Have you ever promised yourself, “OK, tomorrow I will get more sleep,” and broken that promise several nights in a row? If you’re not sleeping well (you can check out the indications of poor sleep here), that needs to change for a number of reasons. Poor sleep impacts your immune system, physical processes, and mental performance. It also makes you unhappier and more prone to illness. Thankfully, being caught in a constant loop of late nights is not inescapable. It is possible to build in practices to help you sleep better. All you need to do is try your best to be consistent and recognise how much sleep you need to be fully functional, happy, and healthy. Here are some easy-to-follow practices to help you sleep well and get all the shut-eye you need.
What you can do to sleep well
Clichéd as it sounds, sleeping well is a matter of building a habit. Many of us are currently used to sleeping late, often watching movies or using our mobile phones until we doze off from sheer exhaustion. People who have suffered from sleep disorders or anxiety might also actively avoid going to sleep till they feel so exhausted they have no choice.
To those, I say, “How about incorporating habits into your routine that will help you sleep better?” They’re pretty straightforward, really:
1. Restore your sleep in small ‘dozes’
In order to break the habit of sleeping late, you need to start scaling back, but in manageable chunks. For example, if you currently sleep at 2 am, you’re not going to start sleeping by midnight the next day. Try going to bed and putting away your devices 10-15 minutes earlier every other day. Over a few weeks, you should find that you’re sleeping at least an hour or two earlier than you used to.
2. Switch off the screens!
The blue light screens stimulate your brain and prevent you from falling asleep quickly. Moving images in videos have the same effect. But we’re all used to our phones in bed! What can we do? For starters, try to avoid watching videos just before you sleep. Another compromise could be using blue light filters on your devices if you feel you need them at night. Finally, try using a book or non-backlit readers to fall asleep to give you an alternative to the phone/tablet.

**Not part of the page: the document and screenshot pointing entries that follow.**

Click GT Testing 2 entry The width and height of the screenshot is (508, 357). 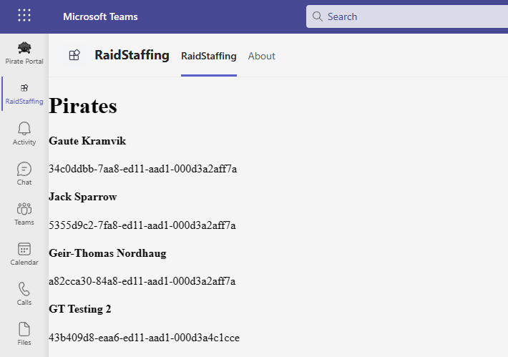pos(80,309)
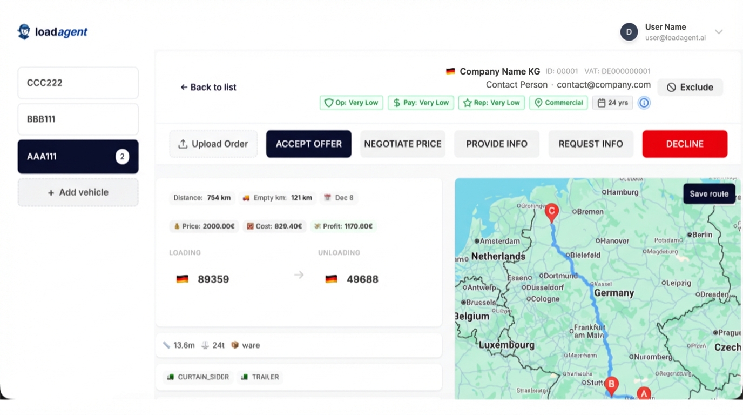
Task: Click the loadagent logo in the top corner
Action: (x=52, y=31)
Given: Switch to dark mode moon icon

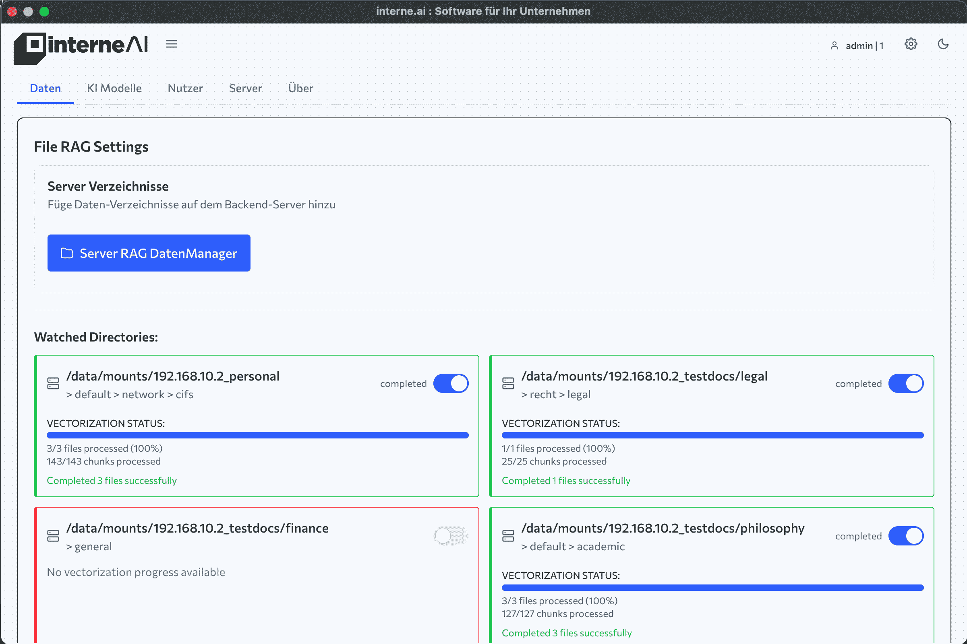Looking at the screenshot, I should click(943, 44).
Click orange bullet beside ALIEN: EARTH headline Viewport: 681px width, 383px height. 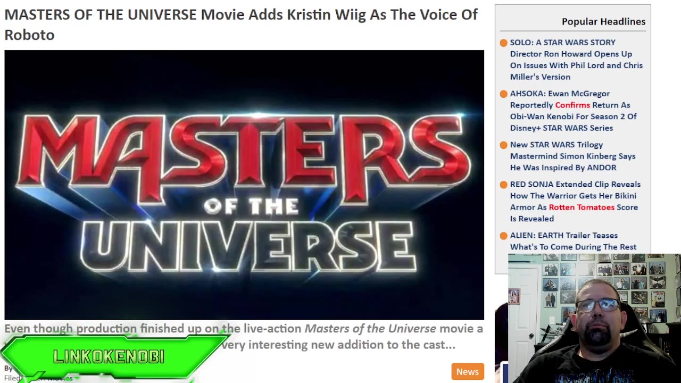point(503,236)
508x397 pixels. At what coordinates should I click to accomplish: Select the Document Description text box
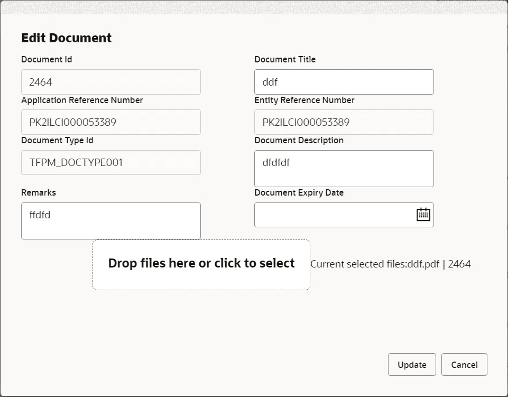pos(344,168)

3. Make sure that going to bed = going to sleep
You may go to bed by 10.30 pm but fall asleep only around midnight. A possible reason for this is that you associate your bed with general relaxation (or work) and not with slumber! Ensuring that you go to sleep once you go to bed is also a question of habit. Get into bed when you’re tired or sleepy to set up an association with this space that will make you want to sleep. Similarly, get out of bed and sit somewhere else if you find yourself tossing and turning. Don’t go back to bed until you’re ready to sleep again. This also helps your mind form the simple connection that your bed is a place to sleep.
4. Create a ritual
A bedtime ritual is any winding down routine that helps you slow down your thoughts, relax physically, and let your body know it’s bedtime. Bedtime rituals can include:
- A warm shower
- Various creams or oils on your body, relaxing as you massage them in
- Turning down the lights
- A few minutes of slow breathing or meditation
- Progressive muscle relaxation/yoga
- Using an app like Calm or Headspace to listen to relaxing sounds or stories
- A playlist of soft music for yourself
In case you share a room with someone else, sync your sleeping routines for the best results!
Suppose you are prone to anxiety or restlessness. In this case, slow breathing, grounding techniques, and muscle relaxation are essential for calming the mind and relaxing the body.
5. Track your slumber
You can use apps to track your sleep or smartwatches like FitBit. Alternatively, you can use the pen-and-paper method by recording when you fell asleep and how rested you feel when you wake up. Gathering this data over time will help you identify any patterns you can fix. You can, for instance, see if regular events are consistently affecting your sleep duration. You can also note how often you get at least 7 hours of sleep but still feel tired in the mornings.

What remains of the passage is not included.